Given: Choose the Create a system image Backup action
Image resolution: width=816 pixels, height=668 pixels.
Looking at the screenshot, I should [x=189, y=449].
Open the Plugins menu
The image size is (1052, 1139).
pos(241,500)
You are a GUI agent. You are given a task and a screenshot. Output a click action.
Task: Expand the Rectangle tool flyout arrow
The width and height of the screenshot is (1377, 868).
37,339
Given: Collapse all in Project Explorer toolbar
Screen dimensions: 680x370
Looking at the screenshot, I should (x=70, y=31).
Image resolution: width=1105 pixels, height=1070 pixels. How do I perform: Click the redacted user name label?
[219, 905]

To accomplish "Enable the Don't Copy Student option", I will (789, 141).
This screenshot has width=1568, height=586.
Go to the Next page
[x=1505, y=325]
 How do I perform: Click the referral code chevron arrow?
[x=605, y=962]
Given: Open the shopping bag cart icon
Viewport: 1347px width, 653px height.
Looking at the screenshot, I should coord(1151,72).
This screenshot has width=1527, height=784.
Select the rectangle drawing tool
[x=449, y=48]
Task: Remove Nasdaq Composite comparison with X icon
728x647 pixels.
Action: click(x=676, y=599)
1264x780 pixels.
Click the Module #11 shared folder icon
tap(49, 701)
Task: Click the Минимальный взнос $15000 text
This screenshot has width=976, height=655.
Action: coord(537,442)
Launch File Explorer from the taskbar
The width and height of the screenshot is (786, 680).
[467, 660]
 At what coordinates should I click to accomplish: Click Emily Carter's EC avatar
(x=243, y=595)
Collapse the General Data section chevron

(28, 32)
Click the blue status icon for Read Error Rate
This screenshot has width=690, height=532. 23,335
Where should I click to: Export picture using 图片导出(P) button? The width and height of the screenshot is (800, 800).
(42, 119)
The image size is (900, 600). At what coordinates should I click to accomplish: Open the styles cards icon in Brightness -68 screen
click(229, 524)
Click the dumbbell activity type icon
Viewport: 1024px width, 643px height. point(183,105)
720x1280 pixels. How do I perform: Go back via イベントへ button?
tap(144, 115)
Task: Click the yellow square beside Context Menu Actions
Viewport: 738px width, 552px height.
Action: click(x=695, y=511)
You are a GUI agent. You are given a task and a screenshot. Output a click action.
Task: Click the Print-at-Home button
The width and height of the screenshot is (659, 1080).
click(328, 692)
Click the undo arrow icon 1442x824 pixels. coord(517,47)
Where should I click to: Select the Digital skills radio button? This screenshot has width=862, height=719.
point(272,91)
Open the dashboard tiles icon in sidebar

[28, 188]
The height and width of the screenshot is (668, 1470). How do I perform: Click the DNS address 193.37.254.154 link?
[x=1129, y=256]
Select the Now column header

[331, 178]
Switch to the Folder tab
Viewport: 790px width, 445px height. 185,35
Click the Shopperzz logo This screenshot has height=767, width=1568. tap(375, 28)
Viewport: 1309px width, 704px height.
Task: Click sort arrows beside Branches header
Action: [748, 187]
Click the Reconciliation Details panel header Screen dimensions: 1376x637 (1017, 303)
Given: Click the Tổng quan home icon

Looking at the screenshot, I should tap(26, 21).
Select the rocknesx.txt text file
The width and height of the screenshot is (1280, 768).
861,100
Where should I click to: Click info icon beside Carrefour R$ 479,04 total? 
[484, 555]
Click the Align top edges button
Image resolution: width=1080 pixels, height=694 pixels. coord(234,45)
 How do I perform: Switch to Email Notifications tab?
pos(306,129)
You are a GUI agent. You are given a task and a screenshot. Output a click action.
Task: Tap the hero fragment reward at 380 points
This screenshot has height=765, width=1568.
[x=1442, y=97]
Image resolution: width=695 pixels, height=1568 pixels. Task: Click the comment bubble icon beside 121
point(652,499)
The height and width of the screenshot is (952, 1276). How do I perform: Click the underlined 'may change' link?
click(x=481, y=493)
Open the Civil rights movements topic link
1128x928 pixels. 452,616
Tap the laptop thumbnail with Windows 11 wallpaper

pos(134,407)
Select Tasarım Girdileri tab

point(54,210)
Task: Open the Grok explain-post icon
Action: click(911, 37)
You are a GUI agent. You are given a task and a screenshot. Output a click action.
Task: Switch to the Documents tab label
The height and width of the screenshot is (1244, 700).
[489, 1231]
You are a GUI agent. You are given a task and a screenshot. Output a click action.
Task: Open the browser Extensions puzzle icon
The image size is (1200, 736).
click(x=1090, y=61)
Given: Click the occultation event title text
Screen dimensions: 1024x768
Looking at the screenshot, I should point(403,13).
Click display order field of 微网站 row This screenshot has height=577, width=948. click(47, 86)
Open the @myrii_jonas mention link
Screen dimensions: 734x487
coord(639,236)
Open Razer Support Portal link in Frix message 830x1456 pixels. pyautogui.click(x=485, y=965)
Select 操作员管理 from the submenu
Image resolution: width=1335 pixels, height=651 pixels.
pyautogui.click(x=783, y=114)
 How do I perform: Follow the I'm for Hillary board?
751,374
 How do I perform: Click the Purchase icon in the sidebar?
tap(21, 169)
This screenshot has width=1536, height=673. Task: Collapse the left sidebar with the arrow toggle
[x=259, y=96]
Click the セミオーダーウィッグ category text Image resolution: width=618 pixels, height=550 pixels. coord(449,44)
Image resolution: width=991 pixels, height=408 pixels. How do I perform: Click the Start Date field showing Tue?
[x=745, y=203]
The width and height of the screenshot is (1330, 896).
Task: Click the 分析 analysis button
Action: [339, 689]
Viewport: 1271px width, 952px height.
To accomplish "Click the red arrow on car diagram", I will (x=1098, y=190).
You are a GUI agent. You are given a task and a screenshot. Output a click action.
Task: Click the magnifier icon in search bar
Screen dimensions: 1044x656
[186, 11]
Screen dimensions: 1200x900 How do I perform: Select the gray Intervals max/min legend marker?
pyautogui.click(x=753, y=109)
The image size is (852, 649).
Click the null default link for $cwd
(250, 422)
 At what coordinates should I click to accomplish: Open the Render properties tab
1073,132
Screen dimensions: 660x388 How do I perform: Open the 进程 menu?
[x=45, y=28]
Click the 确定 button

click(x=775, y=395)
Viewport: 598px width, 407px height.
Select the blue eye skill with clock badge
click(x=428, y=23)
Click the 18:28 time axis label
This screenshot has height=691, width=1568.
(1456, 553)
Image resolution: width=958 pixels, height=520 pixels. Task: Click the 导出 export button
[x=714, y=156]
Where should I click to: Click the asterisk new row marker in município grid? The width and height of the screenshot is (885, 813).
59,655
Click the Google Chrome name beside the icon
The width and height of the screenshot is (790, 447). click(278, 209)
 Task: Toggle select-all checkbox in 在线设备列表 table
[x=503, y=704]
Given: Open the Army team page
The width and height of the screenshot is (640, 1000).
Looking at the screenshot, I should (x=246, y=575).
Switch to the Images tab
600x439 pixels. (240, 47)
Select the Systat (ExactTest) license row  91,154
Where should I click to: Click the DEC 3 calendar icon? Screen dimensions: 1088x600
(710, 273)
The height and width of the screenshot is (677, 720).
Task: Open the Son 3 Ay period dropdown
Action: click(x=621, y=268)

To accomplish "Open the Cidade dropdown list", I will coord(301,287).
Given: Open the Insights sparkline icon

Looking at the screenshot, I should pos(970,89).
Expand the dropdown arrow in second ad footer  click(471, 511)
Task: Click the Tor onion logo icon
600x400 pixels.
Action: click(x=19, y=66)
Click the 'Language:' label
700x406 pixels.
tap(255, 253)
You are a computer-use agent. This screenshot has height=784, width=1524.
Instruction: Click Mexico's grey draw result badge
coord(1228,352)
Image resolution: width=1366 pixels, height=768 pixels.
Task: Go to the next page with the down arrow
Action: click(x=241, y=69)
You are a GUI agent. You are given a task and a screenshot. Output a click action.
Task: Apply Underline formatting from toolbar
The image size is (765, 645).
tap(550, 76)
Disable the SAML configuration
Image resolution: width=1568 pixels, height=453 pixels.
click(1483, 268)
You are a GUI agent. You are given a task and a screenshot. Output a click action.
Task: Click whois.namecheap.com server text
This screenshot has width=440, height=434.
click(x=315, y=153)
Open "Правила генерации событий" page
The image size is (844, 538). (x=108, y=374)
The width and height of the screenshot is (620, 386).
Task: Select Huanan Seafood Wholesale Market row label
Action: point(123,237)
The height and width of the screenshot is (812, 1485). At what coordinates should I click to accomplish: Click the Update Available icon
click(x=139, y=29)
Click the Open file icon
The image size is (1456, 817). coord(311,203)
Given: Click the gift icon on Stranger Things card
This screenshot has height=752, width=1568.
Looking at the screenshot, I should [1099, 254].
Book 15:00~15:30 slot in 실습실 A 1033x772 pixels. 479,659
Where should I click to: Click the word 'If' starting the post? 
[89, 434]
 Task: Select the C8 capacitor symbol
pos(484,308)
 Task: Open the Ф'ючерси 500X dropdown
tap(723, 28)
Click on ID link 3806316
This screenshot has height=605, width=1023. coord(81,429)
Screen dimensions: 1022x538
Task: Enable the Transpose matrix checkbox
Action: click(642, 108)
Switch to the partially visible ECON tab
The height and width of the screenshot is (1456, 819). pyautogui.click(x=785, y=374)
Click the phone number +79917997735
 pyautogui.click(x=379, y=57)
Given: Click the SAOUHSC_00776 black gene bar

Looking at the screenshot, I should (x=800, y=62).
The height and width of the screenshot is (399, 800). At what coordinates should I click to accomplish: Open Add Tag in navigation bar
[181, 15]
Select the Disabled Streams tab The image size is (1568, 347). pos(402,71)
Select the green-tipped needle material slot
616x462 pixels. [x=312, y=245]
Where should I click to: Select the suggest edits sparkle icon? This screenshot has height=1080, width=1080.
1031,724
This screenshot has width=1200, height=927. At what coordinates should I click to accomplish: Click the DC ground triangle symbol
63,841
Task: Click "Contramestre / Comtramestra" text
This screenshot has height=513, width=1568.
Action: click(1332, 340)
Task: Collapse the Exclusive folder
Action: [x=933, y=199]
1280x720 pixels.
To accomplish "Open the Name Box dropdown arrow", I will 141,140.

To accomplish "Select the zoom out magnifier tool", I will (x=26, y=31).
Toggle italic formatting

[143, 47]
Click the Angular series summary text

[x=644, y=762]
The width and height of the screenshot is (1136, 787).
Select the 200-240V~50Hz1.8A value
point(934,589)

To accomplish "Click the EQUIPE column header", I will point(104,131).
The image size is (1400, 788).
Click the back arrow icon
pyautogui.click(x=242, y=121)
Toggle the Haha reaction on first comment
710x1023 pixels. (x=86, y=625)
++++++++++
Task goal:
What number of lines above include the string "Explorer"? State it and nothing else.

Response:
2